United States set to target crypto-scam and money-laundering

Crypto scams, Money laundering

The United States Treasury Department is embarking on a significant initiative to combat crypto scams and money laundering through the unveiling of a comprehensive national illicit finance strategy. This strategic approach, outlined in a recently released document, underscores the nation’s unwavering commitment to addressing the evolving landscape of financial crimes, ranging from the surge in digital assets to the proliferation of ransomware attacks that pose significant threats to the integrity of financial systems.

Emphasizing the ever-evolving landscape of illicit finance threats, a senior Treasury official pointed to a spectrum of challenges, including scams, frauds, ransomware attacks, and the concerning opioid epidemic. These pressing issues highlight the imperative for proactive measures. The strategy is designed to address regulatory shortcomings, enhance cooperation between law enforcement entities and global partners, and initiate a process of updating anti-money laundering policies. By undertaking these endeavors, the aim is to stay ahead of emerging threats and bolster the effectiveness of efforts to combat financial crimes.

Central to this initiative is the operationalization of the country’s new beneficial ownership information database, a pivotal tool launched by Treasury’s financial crimes unit, FinCEN, earlier this year. This database, designed to enhance transparency, aims to unmask the true owners of companies, thereby facilitating efforts to unravel complex corporate structures and hold perpetrators of financial crimes accountable for their actions.

Furthermore, Treasury is committed to bolstering compliance guidance for financial institutions, equipping them with the necessary tools and resources to navigate the evolving landscape of illicit finance. Additionally, significant investments will be made in training programs aimed at empowering analysts and regulators to effectively address emerging threats posed by cryptocurrencies, including the insidious “pig butchering scams” that prey on unsuspecting individuals with elaborate narratives designed to lure them into high-risk cryptocurrency investments.

Additionally, the strategy shines a light on vulnerabilities present within the real estate market, notably the widespread occurrence of all-cash transactions, a loophole frequently exploited by criminals and corrupt entities for laundering illicit funds. Recent endeavors by federal prosecutors to confiscate properties obtained through dubious methods underscore the government’s resolve to crack down on illicit real estate dealings and dismantle the channels through which dirty money circulates.

Earlier this year, FinCEN introduced a proposed rule aimed at shedding light on nefarious actors involved in purchasing residential properties using cash or opaque legal entities. The primary goal is to enhance regulatory oversight and combat illicit activities within the real estate sector. While the initial emphasis is on residential properties, future plans involve extending this scrutiny to commercial real estate transactions. By doing so, FinCEN seeks to close existing loopholes and fortify the financial system against potential abuse, ultimately bolstering its resilience against criminal activities.

In parallel, the Treasury is directing attention towards investment advisers, a sector that has traditionally operated without stringent anti-money laundering (AML) requirements.
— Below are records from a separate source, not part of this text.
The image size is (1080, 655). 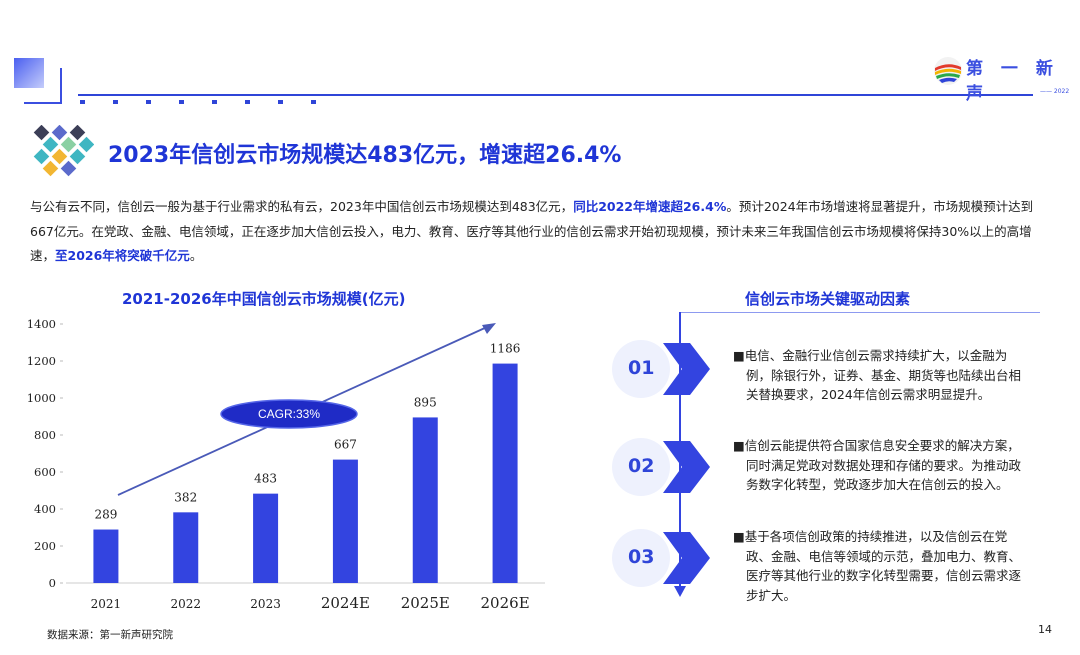 What do you see at coordinates (948, 71) in the screenshot?
I see `logo-globe-icon` at bounding box center [948, 71].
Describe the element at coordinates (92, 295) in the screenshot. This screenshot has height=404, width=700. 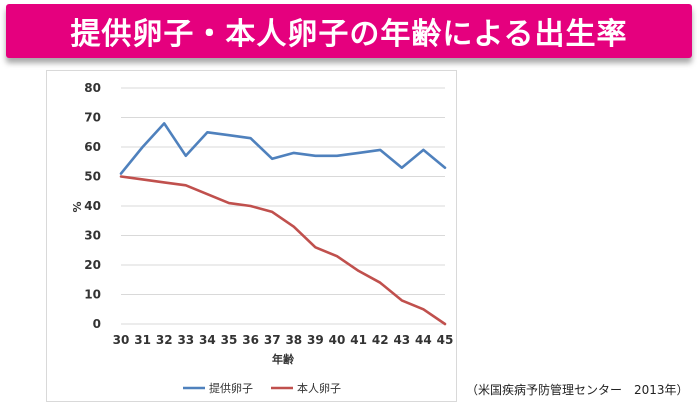
I see `y-tick-label: 10` at that location.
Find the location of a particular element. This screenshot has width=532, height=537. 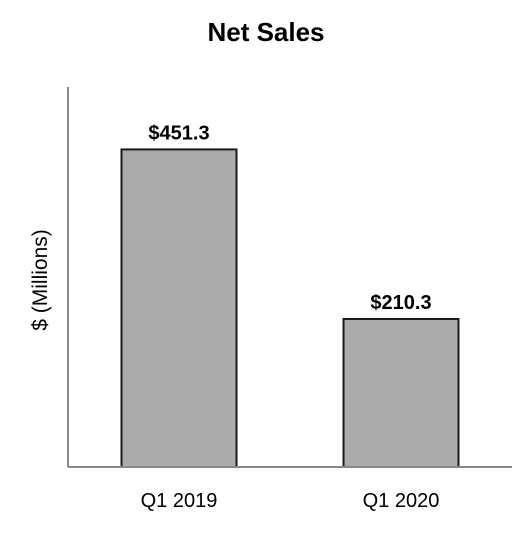

x-tick-label-q1-2019: Q1 2019 is located at coordinates (180, 501).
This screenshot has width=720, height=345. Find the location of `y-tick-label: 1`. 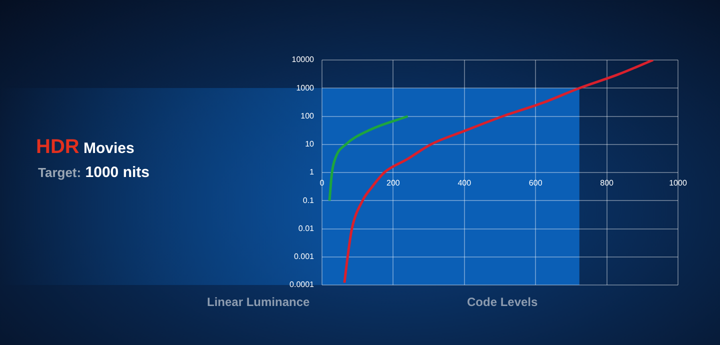

y-tick-label: 1 is located at coordinates (312, 172).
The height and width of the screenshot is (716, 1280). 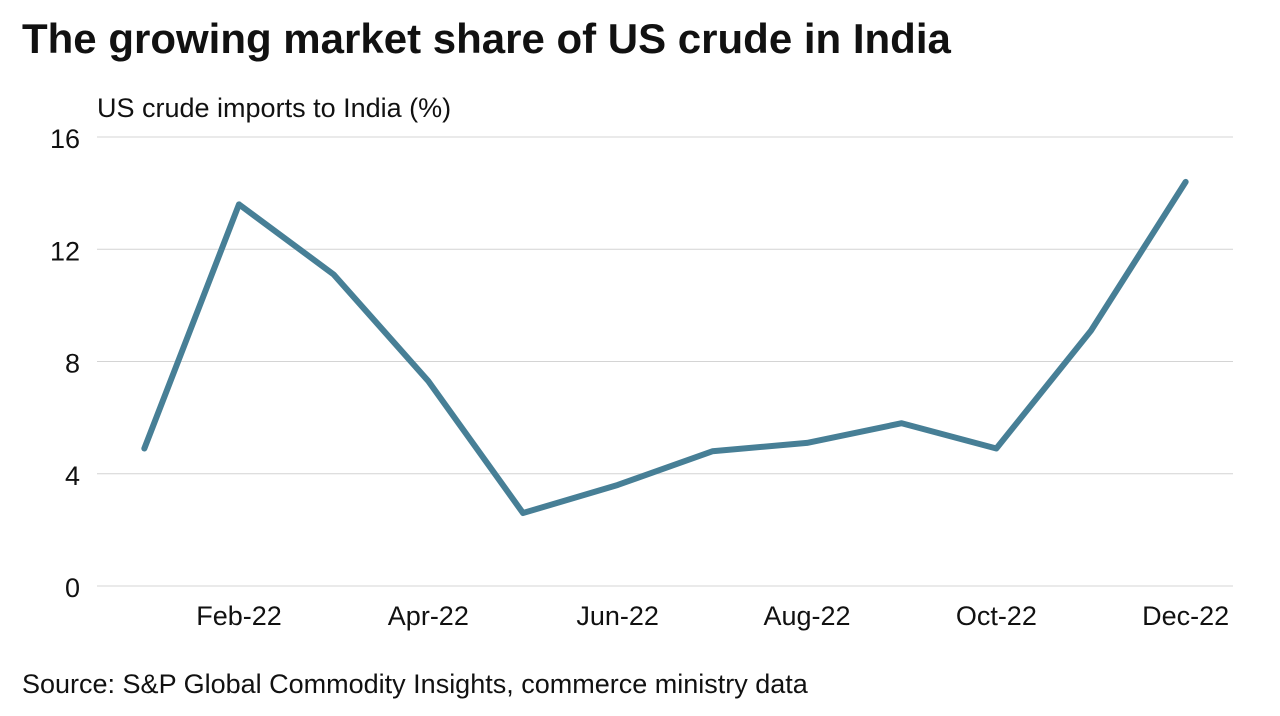 I want to click on x-tick-label: Aug-22, so click(x=806, y=616).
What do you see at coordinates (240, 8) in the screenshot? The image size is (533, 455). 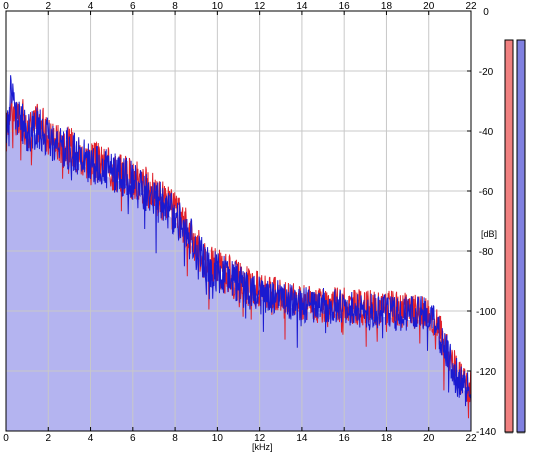 I see `x-axis-top-ticks: 0 2 4 6 8 10 12 14 16 18 20 22` at bounding box center [240, 8].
A newly proposed rule aims to compel specific investment advisers to establish comprehensive AML programs and disclose suspicious activities. This initiative aligns investment advisers with the regulatory standards already in place for banks and financial institutions. By extending AML obligations to this sector, the Treasury aims to enhance financial transparency and mitigate the risk of illicit financial activities within investment practices.

Gary Kalman, executive director of Transparency International US, emphasized the urgency of promptly completing regulations for investment advisers. This step is crucial to prevent inadvertent facilitation of illicit activities by ensuring advisers are equipped to identify and deter nefarious actors.

In summary, the United States Treasury Department’s proactive efforts to combat crypto scams and money laundering underscore its unwavering dedication to preserving the integrity of the financial system. Employing a multifaceted strategy that prioritizes transparency, cooperation, and modernization, the Treasury strives to anticipate and thwart evolving threats. By doing so, it aims not only to protect financial institutions but also to ensure accountability for those involved in illicit financial activities.